If all of Aristotle’s works on politics and ethics had been lost, this contribution would still have been enough for him to be regarded as a giant in the fields of logical philosophy, metaphysics, natural science, and aesthetics.
So why, then, would we even contemplate canceling Aristotle? Cancelation, after all, is total. There’d be no exception for the Poetics if cancelation occurred. Cancel culture, I argue, is part of a current American attack on what the Chinese revolutionaries called the Four Olds — old customs, old culture, old habits, and old ideas (I talk more about the terrible Chinese experience in my new book, The Socialist Temptation, released next Tuesday by Regnery.) Given his importance to Western civilization, Aristotle should be a prime target for the cultural revolutionaries.
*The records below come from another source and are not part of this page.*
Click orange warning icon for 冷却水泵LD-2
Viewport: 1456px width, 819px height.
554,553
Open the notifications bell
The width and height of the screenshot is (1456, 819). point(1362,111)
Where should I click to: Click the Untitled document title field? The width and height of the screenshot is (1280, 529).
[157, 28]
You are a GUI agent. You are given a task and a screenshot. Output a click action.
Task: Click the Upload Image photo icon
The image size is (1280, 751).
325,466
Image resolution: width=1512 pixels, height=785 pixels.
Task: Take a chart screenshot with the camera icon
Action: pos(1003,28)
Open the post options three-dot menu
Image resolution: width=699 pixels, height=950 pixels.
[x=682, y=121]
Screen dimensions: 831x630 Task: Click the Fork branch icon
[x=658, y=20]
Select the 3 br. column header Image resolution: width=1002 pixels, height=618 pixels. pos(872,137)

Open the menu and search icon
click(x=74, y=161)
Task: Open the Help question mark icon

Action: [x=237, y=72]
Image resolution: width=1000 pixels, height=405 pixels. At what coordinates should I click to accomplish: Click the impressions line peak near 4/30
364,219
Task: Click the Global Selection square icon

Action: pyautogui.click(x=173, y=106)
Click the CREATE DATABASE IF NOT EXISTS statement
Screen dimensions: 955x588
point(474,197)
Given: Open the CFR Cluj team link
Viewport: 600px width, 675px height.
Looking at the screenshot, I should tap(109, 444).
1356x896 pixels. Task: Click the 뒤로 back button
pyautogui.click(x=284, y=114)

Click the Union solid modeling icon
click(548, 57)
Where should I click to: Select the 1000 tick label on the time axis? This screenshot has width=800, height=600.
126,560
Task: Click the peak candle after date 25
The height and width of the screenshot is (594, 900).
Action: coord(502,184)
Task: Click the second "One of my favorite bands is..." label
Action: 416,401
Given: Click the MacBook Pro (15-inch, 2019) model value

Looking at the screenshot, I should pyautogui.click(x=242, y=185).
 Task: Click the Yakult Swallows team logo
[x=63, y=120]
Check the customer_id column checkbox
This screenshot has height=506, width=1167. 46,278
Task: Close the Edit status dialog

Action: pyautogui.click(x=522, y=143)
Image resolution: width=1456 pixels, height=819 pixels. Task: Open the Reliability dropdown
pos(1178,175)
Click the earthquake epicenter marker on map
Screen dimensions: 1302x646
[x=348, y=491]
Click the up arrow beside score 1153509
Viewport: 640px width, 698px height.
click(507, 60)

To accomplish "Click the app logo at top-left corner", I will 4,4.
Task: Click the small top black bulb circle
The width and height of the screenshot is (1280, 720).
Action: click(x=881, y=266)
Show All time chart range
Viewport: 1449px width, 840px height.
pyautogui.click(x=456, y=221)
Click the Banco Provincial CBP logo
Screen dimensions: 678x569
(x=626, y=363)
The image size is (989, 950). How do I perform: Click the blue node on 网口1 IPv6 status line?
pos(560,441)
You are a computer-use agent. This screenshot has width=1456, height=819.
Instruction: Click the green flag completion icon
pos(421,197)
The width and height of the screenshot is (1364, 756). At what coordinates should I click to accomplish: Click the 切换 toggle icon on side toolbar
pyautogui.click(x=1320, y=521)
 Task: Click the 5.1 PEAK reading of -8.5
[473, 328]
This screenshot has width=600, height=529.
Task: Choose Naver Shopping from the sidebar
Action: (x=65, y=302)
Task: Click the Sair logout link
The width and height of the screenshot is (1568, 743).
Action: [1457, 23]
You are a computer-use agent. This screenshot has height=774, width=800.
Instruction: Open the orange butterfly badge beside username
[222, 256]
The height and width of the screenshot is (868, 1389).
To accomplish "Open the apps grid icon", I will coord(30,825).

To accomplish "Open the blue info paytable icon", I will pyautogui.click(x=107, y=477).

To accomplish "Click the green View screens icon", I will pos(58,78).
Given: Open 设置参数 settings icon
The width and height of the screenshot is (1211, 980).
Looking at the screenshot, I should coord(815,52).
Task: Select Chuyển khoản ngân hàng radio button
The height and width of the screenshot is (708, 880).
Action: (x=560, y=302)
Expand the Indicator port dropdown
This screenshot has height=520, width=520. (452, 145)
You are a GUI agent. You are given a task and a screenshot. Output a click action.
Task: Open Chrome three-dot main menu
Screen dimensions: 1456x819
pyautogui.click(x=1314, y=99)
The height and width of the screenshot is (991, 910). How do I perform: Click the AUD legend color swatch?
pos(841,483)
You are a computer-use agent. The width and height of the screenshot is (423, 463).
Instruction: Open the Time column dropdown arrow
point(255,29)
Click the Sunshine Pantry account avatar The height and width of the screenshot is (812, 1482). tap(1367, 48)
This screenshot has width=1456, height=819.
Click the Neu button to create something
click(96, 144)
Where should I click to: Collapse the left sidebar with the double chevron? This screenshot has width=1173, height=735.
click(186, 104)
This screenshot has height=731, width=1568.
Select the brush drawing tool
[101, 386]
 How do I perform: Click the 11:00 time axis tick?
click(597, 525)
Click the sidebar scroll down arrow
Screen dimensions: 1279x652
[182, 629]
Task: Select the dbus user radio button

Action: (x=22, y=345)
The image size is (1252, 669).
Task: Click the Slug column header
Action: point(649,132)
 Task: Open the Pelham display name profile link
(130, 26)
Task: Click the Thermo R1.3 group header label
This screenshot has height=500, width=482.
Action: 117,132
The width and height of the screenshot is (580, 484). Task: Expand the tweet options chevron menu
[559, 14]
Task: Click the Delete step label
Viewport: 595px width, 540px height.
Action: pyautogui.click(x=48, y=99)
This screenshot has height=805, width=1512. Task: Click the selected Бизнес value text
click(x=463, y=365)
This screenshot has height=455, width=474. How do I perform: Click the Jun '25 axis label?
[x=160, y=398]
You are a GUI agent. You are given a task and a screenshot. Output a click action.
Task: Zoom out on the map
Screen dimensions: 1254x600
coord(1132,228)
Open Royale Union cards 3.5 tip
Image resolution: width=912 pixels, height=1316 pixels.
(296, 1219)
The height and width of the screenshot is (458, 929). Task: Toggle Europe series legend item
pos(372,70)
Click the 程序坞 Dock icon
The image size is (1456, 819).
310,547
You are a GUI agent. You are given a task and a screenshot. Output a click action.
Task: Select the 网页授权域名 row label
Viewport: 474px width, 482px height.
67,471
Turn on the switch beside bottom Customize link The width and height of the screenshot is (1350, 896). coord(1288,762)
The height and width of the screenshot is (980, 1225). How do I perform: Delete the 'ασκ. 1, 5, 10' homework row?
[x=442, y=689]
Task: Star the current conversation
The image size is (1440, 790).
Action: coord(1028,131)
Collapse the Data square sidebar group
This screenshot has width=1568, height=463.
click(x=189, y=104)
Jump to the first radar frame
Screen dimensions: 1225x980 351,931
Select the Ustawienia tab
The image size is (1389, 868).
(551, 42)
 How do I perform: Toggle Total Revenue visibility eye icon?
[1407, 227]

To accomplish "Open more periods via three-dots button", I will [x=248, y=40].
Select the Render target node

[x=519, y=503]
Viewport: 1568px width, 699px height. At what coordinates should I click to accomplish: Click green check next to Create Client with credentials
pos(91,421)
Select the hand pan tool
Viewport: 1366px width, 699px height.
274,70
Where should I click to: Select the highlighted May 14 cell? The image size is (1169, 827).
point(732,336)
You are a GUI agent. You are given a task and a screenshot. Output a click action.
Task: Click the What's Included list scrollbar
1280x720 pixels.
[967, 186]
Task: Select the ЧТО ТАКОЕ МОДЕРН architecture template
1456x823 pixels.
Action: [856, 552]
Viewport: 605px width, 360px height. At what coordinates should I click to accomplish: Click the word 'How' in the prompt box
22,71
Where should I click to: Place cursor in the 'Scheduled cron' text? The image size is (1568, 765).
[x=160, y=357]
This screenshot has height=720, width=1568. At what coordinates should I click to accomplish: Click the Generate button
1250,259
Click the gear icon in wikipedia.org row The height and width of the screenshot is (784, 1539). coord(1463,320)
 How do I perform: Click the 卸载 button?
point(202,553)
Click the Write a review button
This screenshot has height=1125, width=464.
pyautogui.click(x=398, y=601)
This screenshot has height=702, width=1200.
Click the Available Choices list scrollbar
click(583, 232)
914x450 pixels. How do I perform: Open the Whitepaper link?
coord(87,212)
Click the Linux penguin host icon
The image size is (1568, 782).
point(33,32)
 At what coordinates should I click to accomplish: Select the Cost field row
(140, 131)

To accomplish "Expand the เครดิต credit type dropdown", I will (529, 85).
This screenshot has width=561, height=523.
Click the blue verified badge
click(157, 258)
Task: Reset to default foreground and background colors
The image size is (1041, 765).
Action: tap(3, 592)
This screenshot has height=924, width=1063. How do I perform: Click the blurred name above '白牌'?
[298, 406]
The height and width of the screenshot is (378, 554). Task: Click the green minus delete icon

In essence, Professor Callard has given what we might term a “vertical” argument for allowing Aristotle his place: His ethical arguments can be divorced from current ethical debates and therefore allow him his place in ethics. Yet we can see from, for instance, the attacks on the statue of medieval French king St. Louis IX in the city named after him that this argument is irrelevant. St. Louis devoted much of his life to social justice, yet also inspired the Nazis to persecute Jews, just as Aristotle inspired defenses of slavery. The purported argument against St. Louis is a “horizontal” argument — Louis’s awful treatment of Semitic peoples invalidates his work for the poor that led to his canonization and the city being named after him.
A horizontal argument requires a horizontal defense. Aristotle’s discussion of slavery, however unenlightened it may have been (and there are actually scholarly debates about that), should in no way affect our view of his logic or metaphysics or aesthetics or even his other political views. Aristotle must not be canceled because he enlightened all of us. St. Louis must not be canceled because he worked hard against the standards of the time to aid the poor, humiliating himself in so doing.
Yet, I fear, the arguments for cancelation are only purported arguments. America is a land of equality, liberty, and tradition. Cancel culture is taking aim fair and square at America’s liberal tradition in the name of, as I say in my book, a radical equality that is no equality at all. Anyone whose work underpins America’s liberal tradition is up for cancelation. That’s why we must defend Aristotle not because he was a man of his time whom we can view as an alien, but precisely because of his continuing contributions to our way of thought.